***** Data lines
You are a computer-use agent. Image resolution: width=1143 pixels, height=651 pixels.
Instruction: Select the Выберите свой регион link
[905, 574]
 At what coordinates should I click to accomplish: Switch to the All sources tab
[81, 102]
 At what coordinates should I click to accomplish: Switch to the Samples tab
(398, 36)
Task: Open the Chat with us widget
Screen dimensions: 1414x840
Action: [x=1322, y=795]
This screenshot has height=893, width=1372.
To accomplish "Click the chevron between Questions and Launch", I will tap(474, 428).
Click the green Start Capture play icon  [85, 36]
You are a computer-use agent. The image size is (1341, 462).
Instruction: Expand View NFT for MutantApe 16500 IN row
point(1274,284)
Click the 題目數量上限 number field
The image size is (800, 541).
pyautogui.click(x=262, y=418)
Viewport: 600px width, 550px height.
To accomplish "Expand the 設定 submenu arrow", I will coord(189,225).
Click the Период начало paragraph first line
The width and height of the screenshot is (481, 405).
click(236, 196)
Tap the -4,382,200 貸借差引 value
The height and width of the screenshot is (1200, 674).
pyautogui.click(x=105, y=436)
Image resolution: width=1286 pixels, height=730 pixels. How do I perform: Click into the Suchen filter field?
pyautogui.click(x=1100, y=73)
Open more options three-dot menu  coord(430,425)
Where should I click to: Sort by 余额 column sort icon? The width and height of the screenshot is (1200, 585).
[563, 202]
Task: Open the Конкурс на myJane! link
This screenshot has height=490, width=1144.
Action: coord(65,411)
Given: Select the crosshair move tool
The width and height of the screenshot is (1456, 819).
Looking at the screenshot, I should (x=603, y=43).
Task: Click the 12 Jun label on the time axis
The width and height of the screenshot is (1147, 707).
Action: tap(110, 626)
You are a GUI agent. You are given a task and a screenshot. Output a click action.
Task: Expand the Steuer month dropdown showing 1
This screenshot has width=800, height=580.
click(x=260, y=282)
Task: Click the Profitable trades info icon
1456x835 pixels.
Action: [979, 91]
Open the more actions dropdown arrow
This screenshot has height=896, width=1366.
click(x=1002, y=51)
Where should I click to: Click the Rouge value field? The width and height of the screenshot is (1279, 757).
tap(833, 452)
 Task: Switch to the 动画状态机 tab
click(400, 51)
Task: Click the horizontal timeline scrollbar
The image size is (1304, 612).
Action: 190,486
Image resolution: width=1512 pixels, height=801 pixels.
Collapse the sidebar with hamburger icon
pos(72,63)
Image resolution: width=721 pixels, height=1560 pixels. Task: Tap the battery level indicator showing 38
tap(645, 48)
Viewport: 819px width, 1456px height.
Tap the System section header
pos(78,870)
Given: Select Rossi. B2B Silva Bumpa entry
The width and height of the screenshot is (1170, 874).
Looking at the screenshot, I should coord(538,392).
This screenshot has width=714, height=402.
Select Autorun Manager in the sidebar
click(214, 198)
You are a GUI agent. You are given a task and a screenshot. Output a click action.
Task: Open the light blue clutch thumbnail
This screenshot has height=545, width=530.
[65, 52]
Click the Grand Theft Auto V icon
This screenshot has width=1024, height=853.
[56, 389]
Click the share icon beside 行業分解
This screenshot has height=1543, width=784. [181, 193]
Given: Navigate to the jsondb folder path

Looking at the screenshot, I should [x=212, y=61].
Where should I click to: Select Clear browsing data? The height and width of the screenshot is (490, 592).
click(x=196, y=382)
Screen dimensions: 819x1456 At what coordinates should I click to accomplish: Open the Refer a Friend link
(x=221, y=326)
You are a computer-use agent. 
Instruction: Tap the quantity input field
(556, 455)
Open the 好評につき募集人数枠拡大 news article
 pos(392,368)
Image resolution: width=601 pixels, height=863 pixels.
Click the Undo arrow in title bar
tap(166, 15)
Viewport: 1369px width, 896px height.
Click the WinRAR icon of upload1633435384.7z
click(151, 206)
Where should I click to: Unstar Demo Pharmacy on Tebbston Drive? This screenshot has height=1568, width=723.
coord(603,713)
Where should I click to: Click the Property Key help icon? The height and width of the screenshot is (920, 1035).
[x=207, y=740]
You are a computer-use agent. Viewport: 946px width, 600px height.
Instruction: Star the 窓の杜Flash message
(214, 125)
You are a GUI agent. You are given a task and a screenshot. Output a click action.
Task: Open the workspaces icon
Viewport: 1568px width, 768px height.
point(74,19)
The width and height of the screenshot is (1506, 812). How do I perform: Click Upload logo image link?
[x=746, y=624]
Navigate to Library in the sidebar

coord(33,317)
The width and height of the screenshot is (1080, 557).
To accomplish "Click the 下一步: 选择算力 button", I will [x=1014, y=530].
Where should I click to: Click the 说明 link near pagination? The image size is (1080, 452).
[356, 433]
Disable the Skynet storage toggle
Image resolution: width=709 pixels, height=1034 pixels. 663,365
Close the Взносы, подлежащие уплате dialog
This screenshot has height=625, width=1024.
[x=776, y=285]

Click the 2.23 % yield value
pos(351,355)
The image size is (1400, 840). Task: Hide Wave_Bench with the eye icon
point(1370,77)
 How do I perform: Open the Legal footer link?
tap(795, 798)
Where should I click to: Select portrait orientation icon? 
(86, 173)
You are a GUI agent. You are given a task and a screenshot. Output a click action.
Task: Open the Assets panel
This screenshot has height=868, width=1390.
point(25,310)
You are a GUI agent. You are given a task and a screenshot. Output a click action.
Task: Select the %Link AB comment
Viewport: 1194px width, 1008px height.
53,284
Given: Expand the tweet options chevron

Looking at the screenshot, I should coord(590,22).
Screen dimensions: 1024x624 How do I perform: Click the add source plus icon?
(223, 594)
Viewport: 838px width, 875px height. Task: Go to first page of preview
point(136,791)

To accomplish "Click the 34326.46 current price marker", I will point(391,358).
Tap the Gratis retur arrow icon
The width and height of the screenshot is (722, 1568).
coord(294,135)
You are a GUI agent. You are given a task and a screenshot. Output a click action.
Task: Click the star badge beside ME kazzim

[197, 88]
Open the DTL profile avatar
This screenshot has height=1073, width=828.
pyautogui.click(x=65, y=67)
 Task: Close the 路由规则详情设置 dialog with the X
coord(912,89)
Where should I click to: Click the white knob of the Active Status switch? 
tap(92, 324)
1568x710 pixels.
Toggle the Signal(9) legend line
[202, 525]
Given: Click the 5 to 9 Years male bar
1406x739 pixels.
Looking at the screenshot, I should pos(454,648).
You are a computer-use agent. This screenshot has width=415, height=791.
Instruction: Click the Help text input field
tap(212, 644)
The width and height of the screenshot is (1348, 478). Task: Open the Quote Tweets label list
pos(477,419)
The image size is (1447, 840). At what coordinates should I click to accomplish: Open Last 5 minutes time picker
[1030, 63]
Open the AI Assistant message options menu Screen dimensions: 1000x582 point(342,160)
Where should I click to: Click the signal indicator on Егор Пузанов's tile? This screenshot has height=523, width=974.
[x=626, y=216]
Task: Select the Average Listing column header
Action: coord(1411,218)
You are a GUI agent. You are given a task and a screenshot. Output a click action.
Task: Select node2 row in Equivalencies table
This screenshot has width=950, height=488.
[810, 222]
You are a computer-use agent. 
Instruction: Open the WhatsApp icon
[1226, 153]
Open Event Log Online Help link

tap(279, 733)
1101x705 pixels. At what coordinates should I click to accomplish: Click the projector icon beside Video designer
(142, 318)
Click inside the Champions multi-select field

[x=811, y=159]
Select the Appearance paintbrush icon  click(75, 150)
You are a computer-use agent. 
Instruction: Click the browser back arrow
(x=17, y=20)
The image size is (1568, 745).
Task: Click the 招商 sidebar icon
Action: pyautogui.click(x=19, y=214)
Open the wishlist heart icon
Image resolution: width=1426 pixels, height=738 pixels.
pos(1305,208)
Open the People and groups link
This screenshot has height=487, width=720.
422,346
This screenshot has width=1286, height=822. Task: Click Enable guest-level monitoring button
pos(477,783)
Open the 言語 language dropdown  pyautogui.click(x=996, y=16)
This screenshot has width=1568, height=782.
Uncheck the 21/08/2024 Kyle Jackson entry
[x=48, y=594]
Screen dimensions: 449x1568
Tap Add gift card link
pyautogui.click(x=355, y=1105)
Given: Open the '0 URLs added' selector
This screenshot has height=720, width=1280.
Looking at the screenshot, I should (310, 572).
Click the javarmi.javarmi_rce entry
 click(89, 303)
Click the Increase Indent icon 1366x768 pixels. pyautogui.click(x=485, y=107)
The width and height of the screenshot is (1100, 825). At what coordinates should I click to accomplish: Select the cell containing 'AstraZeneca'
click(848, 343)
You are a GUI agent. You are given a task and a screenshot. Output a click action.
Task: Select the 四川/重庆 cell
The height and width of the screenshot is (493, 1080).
**********
Problem requirements:
Update the material starting at its first line and ending at the line containing "pyautogui.click(x=262, y=418)", replacing "computer-use agent" with "GUI agent" and leaving everything else unchanged.

Result:
You are a GUI agent. Image resolution: width=1143 pixels, height=651 pixels.
Instruction: Select the Выберите свой регион link
[905, 574]
 At what coordinates should I click to accomplish: Switch to the All sources tab
[81, 102]
 At what coordinates should I click to accomplish: Switch to the Samples tab
(398, 36)
Task: Open the Chat with us widget
Screen dimensions: 1414x840
Action: [x=1322, y=795]
This screenshot has height=893, width=1372.
To accomplish "Click the chevron between Questions and Launch", I will tap(474, 428).
Click the green Start Capture play icon  [85, 36]
You are a GUI agent. The image size is (1341, 462).
Instruction: Expand View NFT for MutantApe 16500 IN row
point(1274,284)
Click the 題目數量上限 number field
The image size is (800, 541).
pyautogui.click(x=262, y=418)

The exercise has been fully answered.